### What this task involves
Search the records for "nettoyage". Copy every line where it appears.

### Supplied data
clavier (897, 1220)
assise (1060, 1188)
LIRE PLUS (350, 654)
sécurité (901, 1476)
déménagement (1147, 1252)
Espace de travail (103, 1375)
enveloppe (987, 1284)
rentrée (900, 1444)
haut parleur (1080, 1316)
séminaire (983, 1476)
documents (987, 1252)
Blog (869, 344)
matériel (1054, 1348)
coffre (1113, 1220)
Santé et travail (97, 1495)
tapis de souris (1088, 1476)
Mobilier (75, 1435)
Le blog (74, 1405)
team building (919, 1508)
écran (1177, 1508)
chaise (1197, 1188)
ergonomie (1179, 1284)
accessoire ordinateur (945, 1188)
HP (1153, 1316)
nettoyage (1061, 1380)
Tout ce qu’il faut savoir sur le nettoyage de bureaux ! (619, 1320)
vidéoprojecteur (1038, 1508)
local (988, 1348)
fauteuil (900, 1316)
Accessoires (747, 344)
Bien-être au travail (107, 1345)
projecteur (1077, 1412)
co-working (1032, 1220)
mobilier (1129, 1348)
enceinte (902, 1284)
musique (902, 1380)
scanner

### Task response
nettoyage (1061, 1380)
Tout ce qu’il faut savoir sur le nettoyage de bureaux ! (619, 1320)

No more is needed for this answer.